Data provided —

◇ ◇ ◇ ◇ ◇

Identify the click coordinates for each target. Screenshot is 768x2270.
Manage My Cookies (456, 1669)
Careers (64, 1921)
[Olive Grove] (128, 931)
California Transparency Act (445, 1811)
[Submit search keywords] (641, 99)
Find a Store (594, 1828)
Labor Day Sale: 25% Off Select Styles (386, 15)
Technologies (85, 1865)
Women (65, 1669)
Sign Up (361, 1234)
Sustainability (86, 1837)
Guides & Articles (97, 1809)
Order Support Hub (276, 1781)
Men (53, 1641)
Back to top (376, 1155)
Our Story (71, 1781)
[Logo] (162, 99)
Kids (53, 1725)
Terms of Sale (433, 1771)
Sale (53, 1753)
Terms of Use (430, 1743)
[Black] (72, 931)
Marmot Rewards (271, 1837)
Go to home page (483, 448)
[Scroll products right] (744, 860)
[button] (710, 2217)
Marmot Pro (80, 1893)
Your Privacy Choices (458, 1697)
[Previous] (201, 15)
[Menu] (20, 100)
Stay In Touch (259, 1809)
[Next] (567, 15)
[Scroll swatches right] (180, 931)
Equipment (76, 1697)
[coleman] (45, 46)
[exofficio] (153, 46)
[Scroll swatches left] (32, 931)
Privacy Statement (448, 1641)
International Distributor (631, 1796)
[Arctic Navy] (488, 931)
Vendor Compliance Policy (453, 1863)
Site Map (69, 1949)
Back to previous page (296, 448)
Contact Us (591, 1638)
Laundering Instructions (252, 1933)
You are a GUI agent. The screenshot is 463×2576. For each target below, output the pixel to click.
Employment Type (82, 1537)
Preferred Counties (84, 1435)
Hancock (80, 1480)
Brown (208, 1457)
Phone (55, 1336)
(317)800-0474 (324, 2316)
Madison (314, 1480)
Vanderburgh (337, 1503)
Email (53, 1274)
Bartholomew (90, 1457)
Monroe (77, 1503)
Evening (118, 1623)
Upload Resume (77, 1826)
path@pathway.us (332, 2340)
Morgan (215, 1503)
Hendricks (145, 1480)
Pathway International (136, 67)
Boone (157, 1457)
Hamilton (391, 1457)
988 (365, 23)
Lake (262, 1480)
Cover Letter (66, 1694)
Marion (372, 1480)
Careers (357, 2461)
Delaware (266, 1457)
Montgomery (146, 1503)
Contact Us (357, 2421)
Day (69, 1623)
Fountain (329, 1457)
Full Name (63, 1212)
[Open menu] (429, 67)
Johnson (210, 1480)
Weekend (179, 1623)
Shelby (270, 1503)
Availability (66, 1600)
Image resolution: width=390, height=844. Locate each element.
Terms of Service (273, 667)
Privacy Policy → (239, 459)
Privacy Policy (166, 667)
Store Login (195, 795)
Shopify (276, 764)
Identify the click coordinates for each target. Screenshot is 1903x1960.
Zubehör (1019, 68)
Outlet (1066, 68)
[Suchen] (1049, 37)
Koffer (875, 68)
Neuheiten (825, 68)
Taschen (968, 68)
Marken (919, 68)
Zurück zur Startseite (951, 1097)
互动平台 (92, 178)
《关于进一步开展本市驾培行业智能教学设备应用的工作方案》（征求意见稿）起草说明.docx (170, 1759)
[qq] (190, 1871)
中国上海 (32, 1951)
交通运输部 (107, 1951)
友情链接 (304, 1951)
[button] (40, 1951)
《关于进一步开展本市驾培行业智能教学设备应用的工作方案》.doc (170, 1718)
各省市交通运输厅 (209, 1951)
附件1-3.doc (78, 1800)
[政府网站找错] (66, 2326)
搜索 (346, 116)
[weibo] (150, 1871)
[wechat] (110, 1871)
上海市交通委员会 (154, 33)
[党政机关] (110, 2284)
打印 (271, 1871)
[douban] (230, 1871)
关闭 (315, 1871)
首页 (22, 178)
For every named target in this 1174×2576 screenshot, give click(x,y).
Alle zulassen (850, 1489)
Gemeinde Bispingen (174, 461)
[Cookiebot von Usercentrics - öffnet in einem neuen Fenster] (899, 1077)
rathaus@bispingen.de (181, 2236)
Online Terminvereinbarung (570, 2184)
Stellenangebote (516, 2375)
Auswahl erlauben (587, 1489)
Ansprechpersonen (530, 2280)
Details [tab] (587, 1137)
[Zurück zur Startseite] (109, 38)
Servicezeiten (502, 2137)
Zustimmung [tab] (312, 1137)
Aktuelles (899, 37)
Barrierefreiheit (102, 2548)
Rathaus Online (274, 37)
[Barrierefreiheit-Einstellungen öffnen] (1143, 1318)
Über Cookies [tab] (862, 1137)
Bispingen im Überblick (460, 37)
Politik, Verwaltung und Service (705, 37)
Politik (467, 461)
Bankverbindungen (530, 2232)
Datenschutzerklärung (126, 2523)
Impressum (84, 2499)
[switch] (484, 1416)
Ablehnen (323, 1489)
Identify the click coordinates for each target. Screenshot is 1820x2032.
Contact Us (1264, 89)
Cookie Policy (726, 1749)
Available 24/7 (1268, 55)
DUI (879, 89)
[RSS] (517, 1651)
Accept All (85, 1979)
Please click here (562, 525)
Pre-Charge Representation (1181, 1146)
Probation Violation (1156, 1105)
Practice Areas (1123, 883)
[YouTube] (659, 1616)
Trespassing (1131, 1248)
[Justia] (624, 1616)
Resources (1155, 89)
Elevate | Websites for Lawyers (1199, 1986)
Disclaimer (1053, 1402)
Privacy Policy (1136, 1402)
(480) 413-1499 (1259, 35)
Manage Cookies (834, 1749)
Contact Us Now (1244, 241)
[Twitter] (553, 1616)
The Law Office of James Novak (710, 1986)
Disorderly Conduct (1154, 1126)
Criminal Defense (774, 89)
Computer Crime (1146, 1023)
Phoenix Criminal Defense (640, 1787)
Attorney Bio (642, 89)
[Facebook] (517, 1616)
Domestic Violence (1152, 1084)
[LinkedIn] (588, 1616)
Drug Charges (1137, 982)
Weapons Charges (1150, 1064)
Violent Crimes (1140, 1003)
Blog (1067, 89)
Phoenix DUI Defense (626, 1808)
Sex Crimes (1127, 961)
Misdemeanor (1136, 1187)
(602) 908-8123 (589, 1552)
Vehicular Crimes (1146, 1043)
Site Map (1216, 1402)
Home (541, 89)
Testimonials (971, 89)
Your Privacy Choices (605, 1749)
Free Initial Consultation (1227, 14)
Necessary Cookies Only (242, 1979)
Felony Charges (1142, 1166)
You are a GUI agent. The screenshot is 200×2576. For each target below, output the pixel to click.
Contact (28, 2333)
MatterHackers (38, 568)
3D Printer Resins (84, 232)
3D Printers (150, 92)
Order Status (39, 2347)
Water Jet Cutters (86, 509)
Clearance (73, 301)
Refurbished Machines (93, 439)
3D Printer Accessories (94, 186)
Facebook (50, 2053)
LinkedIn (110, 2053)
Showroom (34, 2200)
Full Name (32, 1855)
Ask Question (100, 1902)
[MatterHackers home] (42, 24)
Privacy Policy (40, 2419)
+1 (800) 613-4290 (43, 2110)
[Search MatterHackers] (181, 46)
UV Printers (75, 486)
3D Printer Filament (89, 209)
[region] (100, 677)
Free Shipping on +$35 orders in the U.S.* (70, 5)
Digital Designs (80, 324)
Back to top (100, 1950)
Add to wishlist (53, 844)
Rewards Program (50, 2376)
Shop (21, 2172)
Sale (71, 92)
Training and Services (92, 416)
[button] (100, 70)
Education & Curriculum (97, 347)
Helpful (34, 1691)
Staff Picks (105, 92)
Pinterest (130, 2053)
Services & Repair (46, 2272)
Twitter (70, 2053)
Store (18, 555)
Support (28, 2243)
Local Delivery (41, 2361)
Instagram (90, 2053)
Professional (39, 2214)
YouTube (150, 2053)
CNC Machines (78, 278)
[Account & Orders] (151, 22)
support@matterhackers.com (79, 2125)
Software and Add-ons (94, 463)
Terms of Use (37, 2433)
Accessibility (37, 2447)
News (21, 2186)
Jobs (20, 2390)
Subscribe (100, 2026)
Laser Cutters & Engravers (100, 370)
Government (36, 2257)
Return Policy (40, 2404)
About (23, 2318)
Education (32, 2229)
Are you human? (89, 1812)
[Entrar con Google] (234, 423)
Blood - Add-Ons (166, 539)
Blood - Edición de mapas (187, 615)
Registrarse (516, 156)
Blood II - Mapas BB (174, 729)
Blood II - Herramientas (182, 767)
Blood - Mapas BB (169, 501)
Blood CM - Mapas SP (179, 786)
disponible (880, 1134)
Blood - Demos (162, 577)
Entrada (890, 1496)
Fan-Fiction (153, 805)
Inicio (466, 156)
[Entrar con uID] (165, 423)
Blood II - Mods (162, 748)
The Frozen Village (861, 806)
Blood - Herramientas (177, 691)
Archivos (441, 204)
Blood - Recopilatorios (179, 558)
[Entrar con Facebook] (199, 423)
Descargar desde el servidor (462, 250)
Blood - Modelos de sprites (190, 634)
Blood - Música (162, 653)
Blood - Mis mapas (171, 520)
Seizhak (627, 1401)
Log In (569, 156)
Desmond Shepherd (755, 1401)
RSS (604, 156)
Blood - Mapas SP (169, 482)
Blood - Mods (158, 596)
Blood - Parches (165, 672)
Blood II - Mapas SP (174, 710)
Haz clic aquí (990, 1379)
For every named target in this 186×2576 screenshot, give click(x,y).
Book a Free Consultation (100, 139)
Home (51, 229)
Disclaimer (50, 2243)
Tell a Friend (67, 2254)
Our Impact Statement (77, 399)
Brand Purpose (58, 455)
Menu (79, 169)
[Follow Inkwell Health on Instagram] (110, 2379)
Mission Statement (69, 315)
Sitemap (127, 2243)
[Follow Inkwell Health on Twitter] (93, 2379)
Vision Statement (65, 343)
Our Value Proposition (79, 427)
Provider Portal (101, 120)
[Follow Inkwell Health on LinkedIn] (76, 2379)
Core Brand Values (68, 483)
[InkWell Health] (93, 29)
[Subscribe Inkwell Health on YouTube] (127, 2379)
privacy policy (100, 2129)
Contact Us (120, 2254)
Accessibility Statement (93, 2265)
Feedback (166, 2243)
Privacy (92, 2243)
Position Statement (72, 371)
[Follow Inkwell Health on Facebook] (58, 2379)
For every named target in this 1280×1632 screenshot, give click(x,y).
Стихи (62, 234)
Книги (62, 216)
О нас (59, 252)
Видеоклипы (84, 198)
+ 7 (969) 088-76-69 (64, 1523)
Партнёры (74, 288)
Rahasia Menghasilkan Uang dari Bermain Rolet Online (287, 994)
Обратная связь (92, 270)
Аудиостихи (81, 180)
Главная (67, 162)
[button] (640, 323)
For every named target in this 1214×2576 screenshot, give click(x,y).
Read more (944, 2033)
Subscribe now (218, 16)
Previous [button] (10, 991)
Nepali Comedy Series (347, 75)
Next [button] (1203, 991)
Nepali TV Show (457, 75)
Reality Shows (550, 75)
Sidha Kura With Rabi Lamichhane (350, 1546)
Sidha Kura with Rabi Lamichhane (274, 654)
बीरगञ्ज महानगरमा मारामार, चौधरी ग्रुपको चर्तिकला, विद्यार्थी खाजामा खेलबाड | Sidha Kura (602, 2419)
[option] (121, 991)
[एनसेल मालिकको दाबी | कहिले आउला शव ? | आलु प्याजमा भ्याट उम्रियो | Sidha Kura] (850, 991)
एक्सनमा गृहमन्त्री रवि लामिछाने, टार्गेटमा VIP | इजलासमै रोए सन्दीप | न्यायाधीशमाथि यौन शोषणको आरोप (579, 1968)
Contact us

◇ ◇ ◇ ◇ ◇

What is expected —
Precisely the lines between those holding "Rathaus Online (274, 37)" and "Misdemeanor (1136, 1187)", inclusive, are to be reproduced from the listing above, with nothing added.

Exercise response —
Rathaus Online (274, 37)
[Barrierefreiheit-Einstellungen öffnen] (1143, 1318)
Über Cookies [tab] (862, 1137)
Bispingen im Überblick (460, 37)
Politik, Verwaltung und Service (705, 37)
Politik (467, 461)
Bankverbindungen (530, 2232)
Datenschutzerklärung (126, 2523)
Impressum (84, 2499)
[switch] (484, 1416)
Ablehnen (323, 1489)
Identify the click coordinates for each target. Screenshot is 1820x2032.
Contact Us (1264, 89)
Cookie Policy (726, 1749)
Available 24/7 (1268, 55)
DUI (879, 89)
[RSS] (517, 1651)
Accept All (85, 1979)
Please click here (562, 525)
Pre-Charge Representation (1181, 1146)
Probation Violation (1156, 1105)
Practice Areas (1123, 883)
[YouTube] (659, 1616)
Trespassing (1131, 1248)
[Justia] (624, 1616)
Resources (1155, 89)
Elevate | Websites for Lawyers (1199, 1986)
Disclaimer (1053, 1402)
Privacy Policy (1136, 1402)
(480) 413-1499 (1259, 35)
Manage Cookies (834, 1749)
Contact Us Now (1244, 241)
[Twitter] (553, 1616)
The Law Office of James Novak (710, 1986)
Disorderly Conduct (1154, 1126)
Criminal Defense (774, 89)
Computer Crime (1146, 1023)
Phoenix Criminal Defense (640, 1787)
Attorney Bio (642, 89)
[Facebook] (517, 1616)
Domestic Violence (1152, 1084)
[LinkedIn] (588, 1616)
Drug Charges (1137, 982)
Weapons Charges (1150, 1064)
Violent Crimes (1140, 1003)
Blog (1067, 89)
Phoenix DUI Defense (626, 1808)
Sex Crimes (1127, 961)
Misdemeanor (1136, 1187)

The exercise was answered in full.